Hilary Melton-Butcher said...

Hi Colin .. good of you to visit from your Northumbria site – with its lovely evocative pictures – memories from times gone by ...

Lucky you – to work and live in such a wonderful place .. as a constant – that great testament to all the hours, days and years of work that must have gone in to building it, let alone maintaining it. I know the Lake District from my young days, and had one wonderful holiday on the sandy beaches of Northumberland, because it was so hot .. and we didn’t travel far .. couldn’t be bothered: it was that hot! But I must come back – it’s got so much to offer.

I realised my description is not fully comprehensive .. as I mix and match to provide entertainment, information with some eclectic education thrown in for good measure! The “vallum” I thought about, and the military road .. but I ‘try’ and keep it relatively simple .. vallum – meaning palisade, or earthen wall I probably should have mentioned = rectified now! There’s always so much information I could impart – but not being an expert .. I just mix and match the ideas that I spot or like and bring them together in what I hope is an entertaining way.

Was it warmer then – that’s interesting to know .. certainly Caesar’s two expeditions were severely hampered by weather, and so they turned up in force when Claudius gave the order for another invasion.

Anyway it’s very good to meet you and good to have some definitive comments from a possible ancestor of one of those Centurion descendents .. I wonder if some did remain – I guess so ..

all the best to you too and kind regards from the south coast - Hilary

Blue Bunny said...

i just knew it was the romings hoo invented those stripey socks. and my jannie thinking it was some guy in new jersey named bob the sock builder.

from me -- blue bunny
xo again.

Hilary Melton-Butcher said...

Hi BB .. Yup – woz ‘dem Romings Romans again .. sox wiv feathers, fur, moss – pretty colours .. I tink yure Bob the sox bilder probably straitened up the lines ... and emboldened de colours ..

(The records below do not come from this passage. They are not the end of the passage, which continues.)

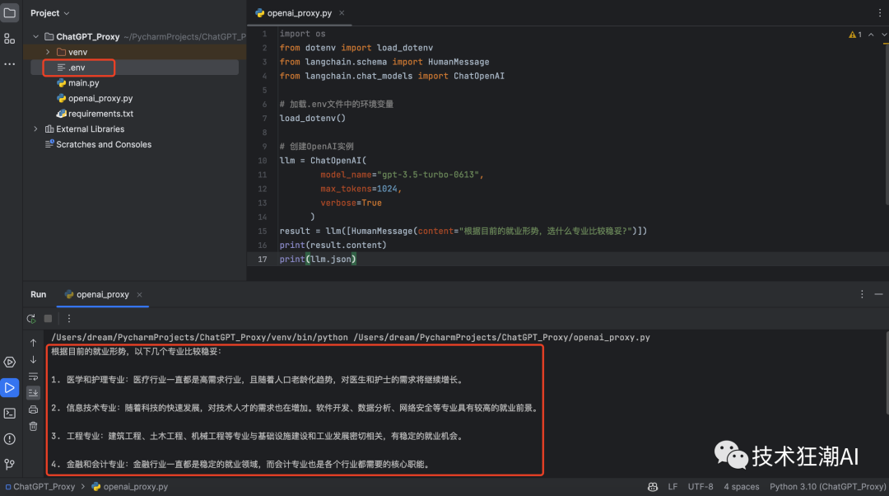Viewport: 889px width, 496px height.
Task: Toggle the Project tool window folder icon
Action: tap(10, 13)
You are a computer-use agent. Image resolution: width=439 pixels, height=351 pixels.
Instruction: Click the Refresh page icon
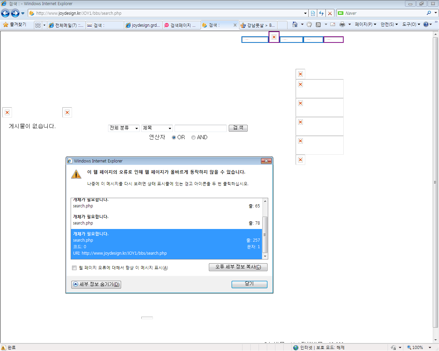click(x=321, y=13)
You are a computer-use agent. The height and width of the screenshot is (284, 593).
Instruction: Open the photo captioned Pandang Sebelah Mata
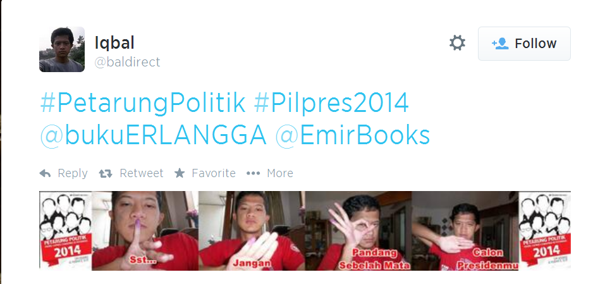click(359, 231)

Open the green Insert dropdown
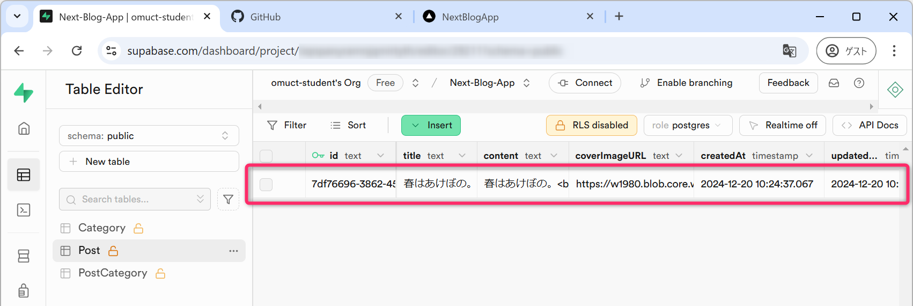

Bye, bye Blue Bunny .. enjoys Sunday .. & hugs agains ..

Liara Covert said...

Have human beings ever evolved when it comes to footwear! Did you know the original marathon runners in Marathon, Greece, never wore any shoes? Now the high tech "must-have" running shoes brainwash people int spending enormour amounts of money for style and foot technology that one only needs if one believes that:)

Hilary Melton-Butcher said...

Hi Liara .. yes they did .. and so do the Africans now .. in fact so did Zola Budd (South Africa) in the 1984 Los Angeles Olympics .. Haile Gebrselassie and most Ehtiopians, Kenyans start their running as children running across the bush barefoot. We, as you say, comfortably shod forget that.

In fact the latest technology is based on barefoot running .. a quote from the Daily Mail here “Researchers found that people who run barefoot tend to land on the ball or the middle of the foot and avoid jarring their bones” – and we can if we wish at enormous cost buy branded shoes, coloured or otherwise, .. barefoot oriented or otherwise .. specialist shoes – such as the Olympians wear. I just like comfort!! Always been important to me.

Thanks Liara .. those were the days moss socks, or no shoes!!